### To do
Rewrite the listing below, swapping every "Where should I click to" for "What should I click to" and keeping everything else unchanged.

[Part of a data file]
--------------------------------

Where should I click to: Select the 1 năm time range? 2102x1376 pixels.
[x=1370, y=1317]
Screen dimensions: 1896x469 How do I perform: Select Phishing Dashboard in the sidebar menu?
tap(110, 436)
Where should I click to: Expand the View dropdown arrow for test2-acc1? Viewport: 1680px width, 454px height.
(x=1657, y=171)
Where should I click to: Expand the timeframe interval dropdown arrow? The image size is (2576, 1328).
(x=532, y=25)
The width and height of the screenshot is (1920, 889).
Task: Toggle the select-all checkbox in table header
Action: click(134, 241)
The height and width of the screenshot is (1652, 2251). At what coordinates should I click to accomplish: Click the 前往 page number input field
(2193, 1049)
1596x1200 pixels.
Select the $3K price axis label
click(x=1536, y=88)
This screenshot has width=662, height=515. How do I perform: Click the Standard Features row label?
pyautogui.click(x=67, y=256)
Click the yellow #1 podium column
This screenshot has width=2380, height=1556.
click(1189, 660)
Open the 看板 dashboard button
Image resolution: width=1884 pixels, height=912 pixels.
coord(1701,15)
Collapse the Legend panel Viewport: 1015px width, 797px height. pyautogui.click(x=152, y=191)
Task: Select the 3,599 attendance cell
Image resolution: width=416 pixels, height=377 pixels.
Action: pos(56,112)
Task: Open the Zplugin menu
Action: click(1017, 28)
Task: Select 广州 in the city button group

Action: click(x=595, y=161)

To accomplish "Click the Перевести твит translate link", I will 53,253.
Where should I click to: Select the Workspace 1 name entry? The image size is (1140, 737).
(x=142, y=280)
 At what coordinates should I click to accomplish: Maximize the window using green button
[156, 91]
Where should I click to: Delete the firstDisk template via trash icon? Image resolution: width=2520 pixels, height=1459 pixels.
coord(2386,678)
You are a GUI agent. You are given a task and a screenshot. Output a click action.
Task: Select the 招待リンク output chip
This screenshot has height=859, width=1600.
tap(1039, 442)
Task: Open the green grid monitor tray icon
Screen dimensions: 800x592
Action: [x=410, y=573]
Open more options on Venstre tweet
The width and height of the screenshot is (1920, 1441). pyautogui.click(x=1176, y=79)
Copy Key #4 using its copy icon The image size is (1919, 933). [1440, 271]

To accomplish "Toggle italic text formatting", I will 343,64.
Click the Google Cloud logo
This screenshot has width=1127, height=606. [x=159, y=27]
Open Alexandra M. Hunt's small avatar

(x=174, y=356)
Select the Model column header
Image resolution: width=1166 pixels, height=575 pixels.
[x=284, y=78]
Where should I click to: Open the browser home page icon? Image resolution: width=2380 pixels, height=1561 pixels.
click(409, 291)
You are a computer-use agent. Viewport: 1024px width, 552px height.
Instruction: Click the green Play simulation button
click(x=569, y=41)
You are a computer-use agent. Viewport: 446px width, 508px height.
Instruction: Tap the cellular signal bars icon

--------------------------------

### Answer for the task
What should I click to: Select the 1 năm time range? 2102x1376 pixels.
[x=1370, y=1317]
Screen dimensions: 1896x469 How do I perform: Select Phishing Dashboard in the sidebar menu?
tap(110, 436)
What should I click to: Expand the View dropdown arrow for test2-acc1? Viewport: 1680px width, 454px height.
(x=1657, y=171)
What should I click to: Expand the timeframe interval dropdown arrow? The image size is (2576, 1328).
(x=532, y=25)
The width and height of the screenshot is (1920, 889).
Task: Toggle the select-all checkbox in table header
Action: click(134, 241)
The height and width of the screenshot is (1652, 2251). At what coordinates should I click to accomplish: Click the 前往 page number input field
(2193, 1049)
1596x1200 pixels.
Select the $3K price axis label
click(x=1536, y=88)
This screenshot has width=662, height=515. How do I perform: Click the Standard Features row label?
pyautogui.click(x=67, y=256)
Click the yellow #1 podium column
This screenshot has width=2380, height=1556.
click(1189, 660)
Open the 看板 dashboard button
Image resolution: width=1884 pixels, height=912 pixels.
coord(1701,15)
Collapse the Legend panel Viewport: 1015px width, 797px height. pyautogui.click(x=152, y=191)
Task: Select the 3,599 attendance cell
Image resolution: width=416 pixels, height=377 pixels.
Action: pos(56,112)
Task: Open the Zplugin menu
Action: click(1017, 28)
Task: Select 广州 in the city button group

Action: click(x=595, y=161)

To accomplish "Click the Перевести твит translate link", I will 53,253.
What should I click to: Select the Workspace 1 name entry? The image size is (1140, 737).
(x=142, y=280)
 At what coordinates should I click to accomplish: Maximize the window using green button
[156, 91]
What should I click to: Delete the firstDisk template via trash icon? Image resolution: width=2520 pixels, height=1459 pixels.
coord(2386,678)
You are a GUI agent. You are given a task and a screenshot. Output a click action.
Task: Select the 招待リンク output chip
This screenshot has height=859, width=1600.
tap(1039, 442)
Task: Open the green grid monitor tray icon
Screen dimensions: 800x592
Action: [x=410, y=573]
Open more options on Venstre tweet
The width and height of the screenshot is (1920, 1441). pyautogui.click(x=1176, y=79)
Copy Key #4 using its copy icon The image size is (1919, 933). [1440, 271]

To accomplish "Toggle italic text formatting", I will 343,64.
Click the Google Cloud logo
This screenshot has width=1127, height=606. [x=159, y=27]
Open Alexandra M. Hunt's small avatar

(x=174, y=356)
Select the Model column header
Image resolution: width=1166 pixels, height=575 pixels.
[x=284, y=78]
What should I click to: Open the browser home page icon? Image resolution: width=2380 pixels, height=1561 pixels.
click(409, 291)
You are a computer-use agent. Viewport: 1024px width, 552px height.
Instruction: Click the green Play simulation button
click(x=569, y=41)
You are a computer-use agent. Viewport: 446px width, 508px height.
Instruction: Tap the cellular signal bars icon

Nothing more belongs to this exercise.